Review: Perfect Stranger (2007)

Perfect Stranger (2007)

Directed by: James Foley

Premise: An investigative reporter (Halle Berry) researches the disappearance of a friend who had been having an affair with the CEO (Bruce Willis) of a high profile advertising agency.

What Works: Perfect Stranger starts out very strong with a compelling murder mystery, some interesting character relationships, and sharp dialogue. Halle Berry is pretty good throughout most of the picture, although it is Giovanni Ribisi as a research assistant crushing on Berry’s character who gives the best performance and has the most interesting role.

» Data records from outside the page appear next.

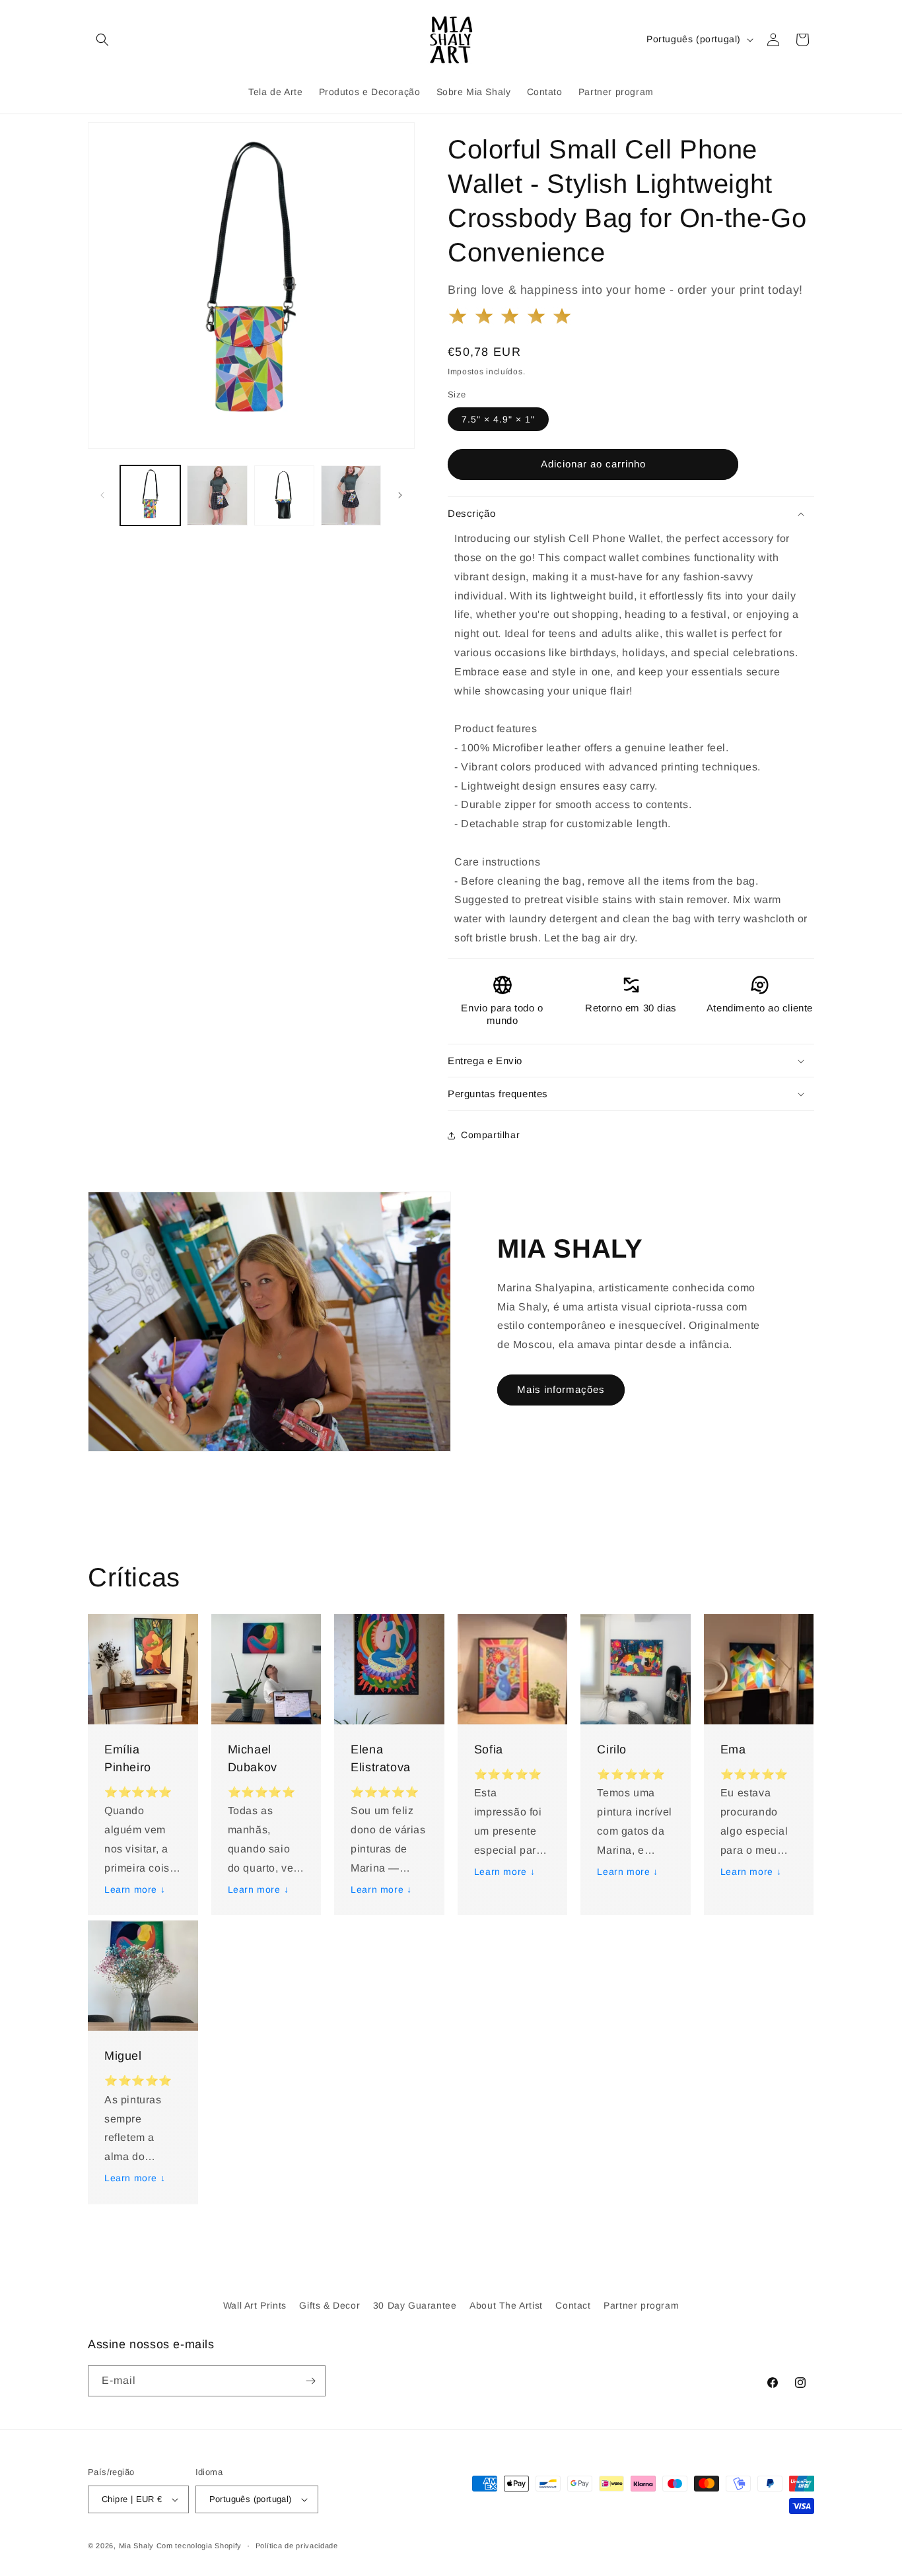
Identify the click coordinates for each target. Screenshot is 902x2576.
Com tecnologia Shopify (199, 2546)
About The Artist (506, 2305)
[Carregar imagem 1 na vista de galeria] (150, 495)
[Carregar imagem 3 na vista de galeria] (284, 495)
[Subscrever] (310, 2380)
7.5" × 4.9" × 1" (498, 419)
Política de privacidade (297, 2546)
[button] (102, 39)
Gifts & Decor (329, 2305)
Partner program (641, 2305)
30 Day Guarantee (415, 2305)
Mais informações (561, 1389)
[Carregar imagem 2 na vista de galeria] (217, 495)
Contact (572, 2305)
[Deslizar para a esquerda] (102, 495)
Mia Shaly (136, 2546)
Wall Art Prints (255, 2305)
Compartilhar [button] (490, 1135)
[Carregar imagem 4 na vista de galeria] (351, 495)
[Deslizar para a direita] (400, 495)
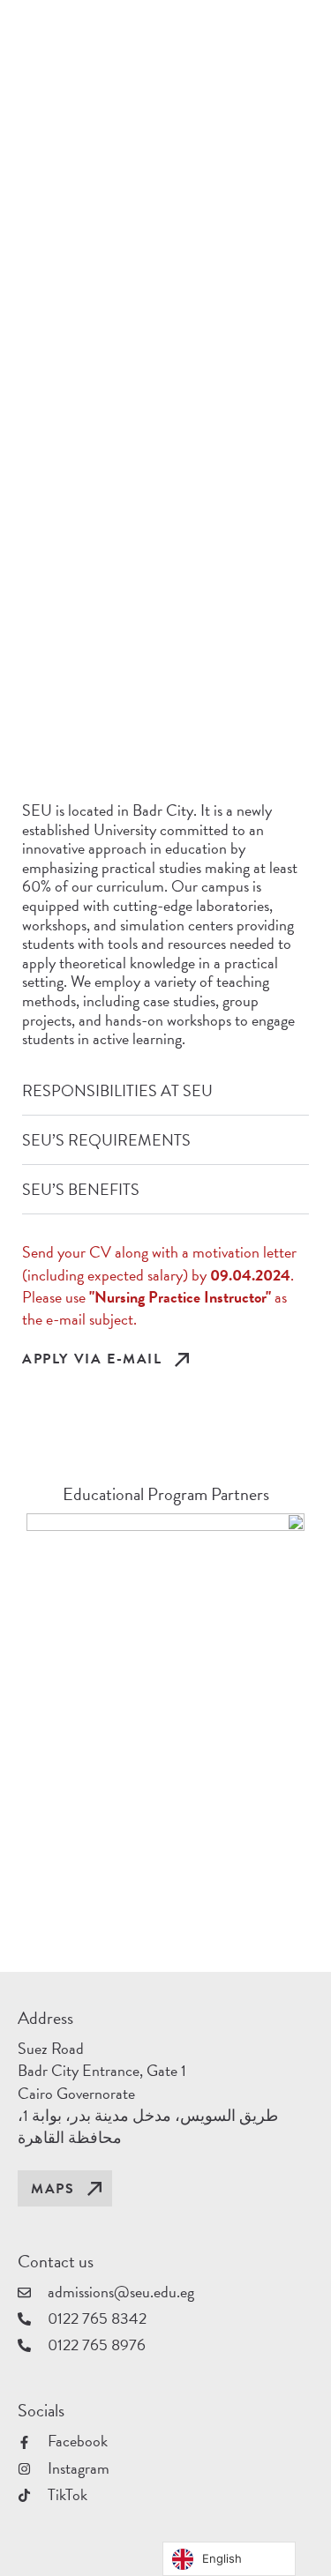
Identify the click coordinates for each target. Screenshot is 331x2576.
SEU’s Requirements (106, 1140)
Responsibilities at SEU (117, 1090)
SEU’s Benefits (80, 1189)
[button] (165, 1091)
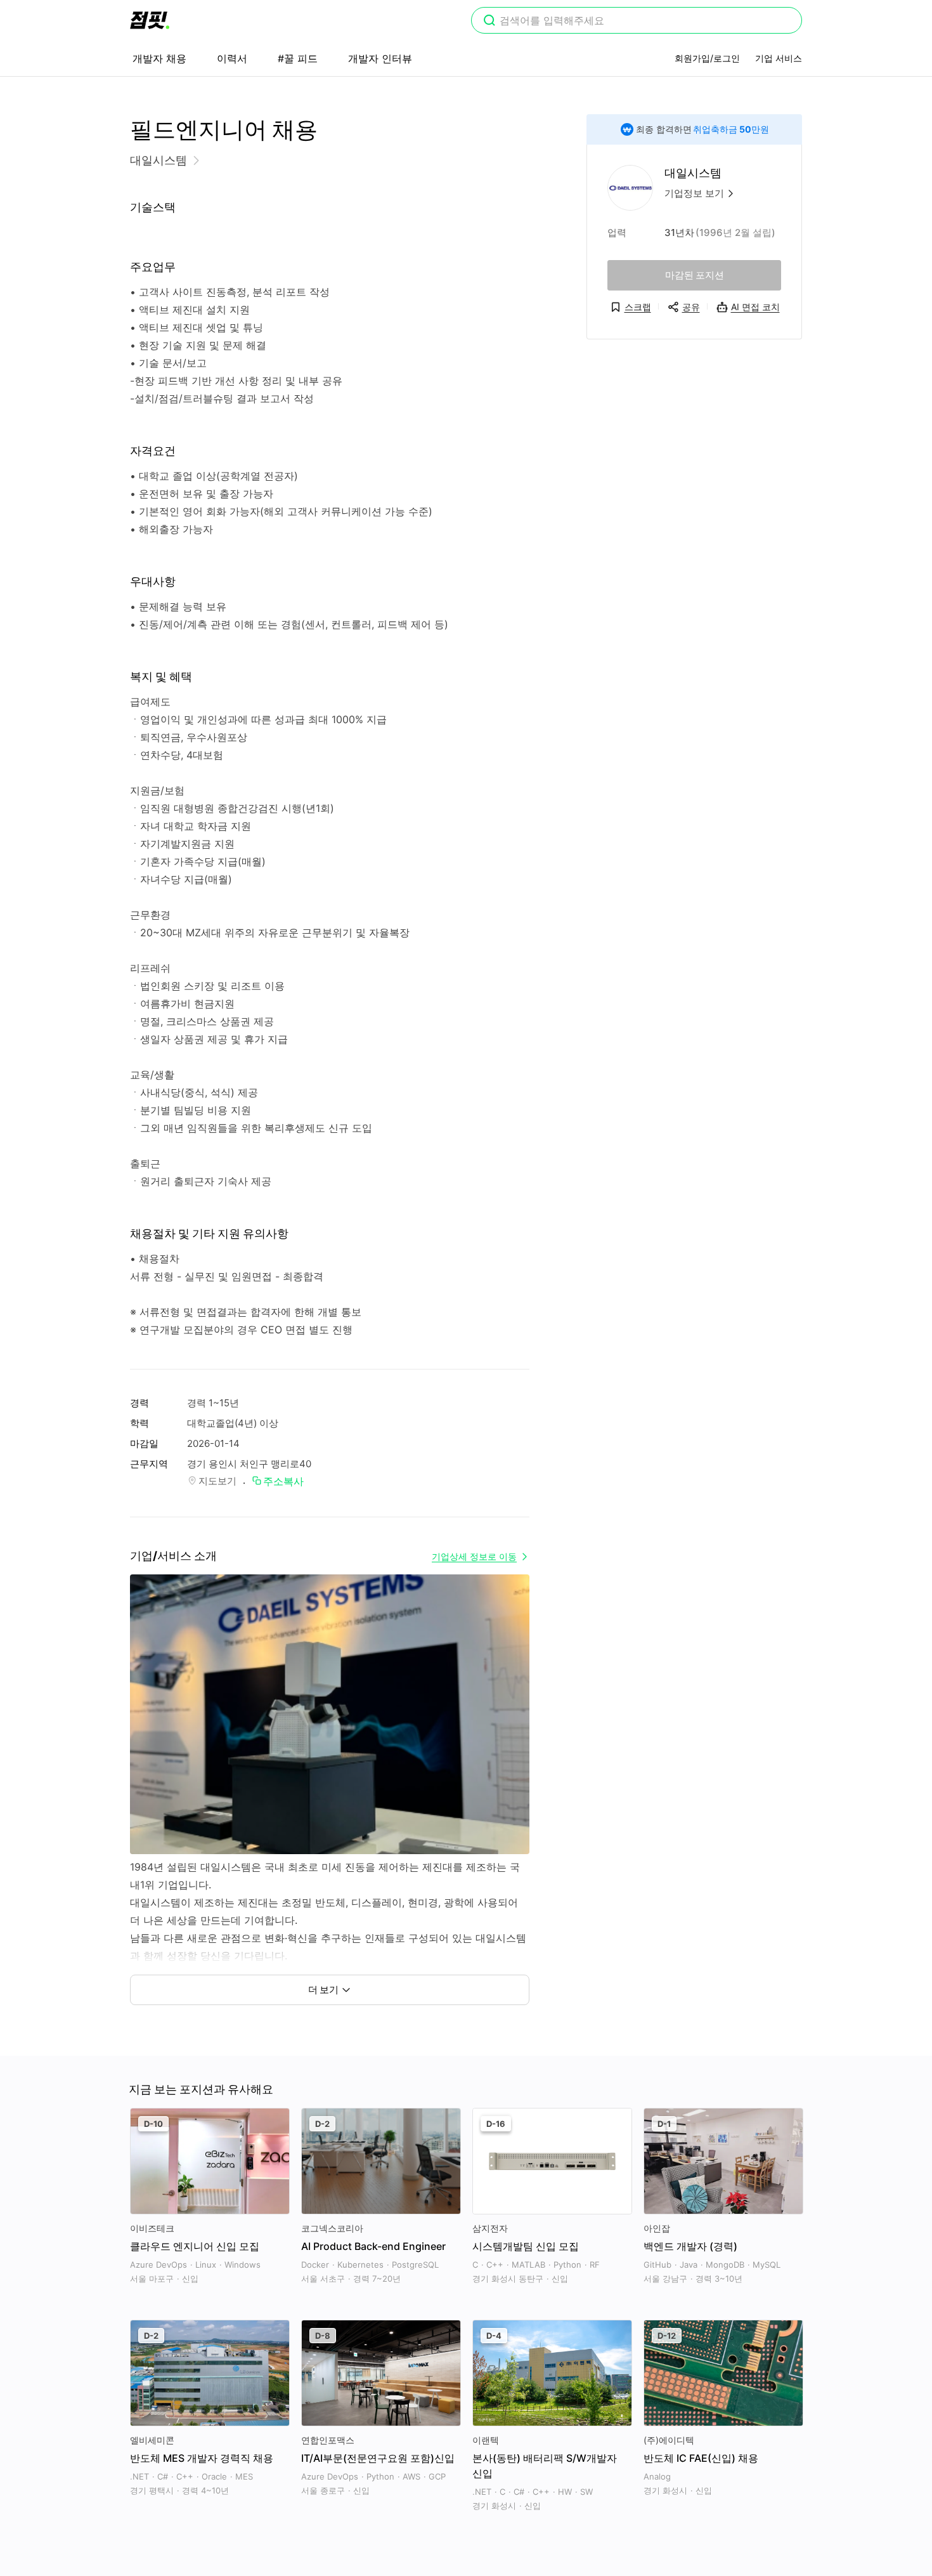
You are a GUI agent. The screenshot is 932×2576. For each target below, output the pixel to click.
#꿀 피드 (298, 58)
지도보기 (217, 1481)
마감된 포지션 (694, 275)
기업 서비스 (778, 58)
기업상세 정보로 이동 (474, 1556)
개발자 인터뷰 (380, 58)
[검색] (489, 21)
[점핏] (149, 20)
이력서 (232, 58)
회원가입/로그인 (707, 58)
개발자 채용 (159, 58)
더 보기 (323, 1990)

What Doesn’t: The boons of the film quickly disappear and the story gets stalled up in red herrings that don’t lead anywhere. The screenwriters had several options available to approach this story, such as immediately concluding who our villain is and then working toward building a case against him, or operating as a whodunit and using deduction to discover who the murderer is. Perfect Stranger cannot decide which of these models to use and it fails to appropriately synthesize the two approaches. The result is a sloppy mess of a murder mystery with clues that don’t mean anything, characters who enter and exit the story with no purpose, and a climax that makes no sense whatsoever. The ending stinks of being tagged on independently of the rest of the picture, a cheap hook thrown in for the appearance of cleverness.

Bottom Line: Perfect Stranger is an unintelligible jumble of film. There is not much to redeem it and it ranks as one of the worst films of 2007.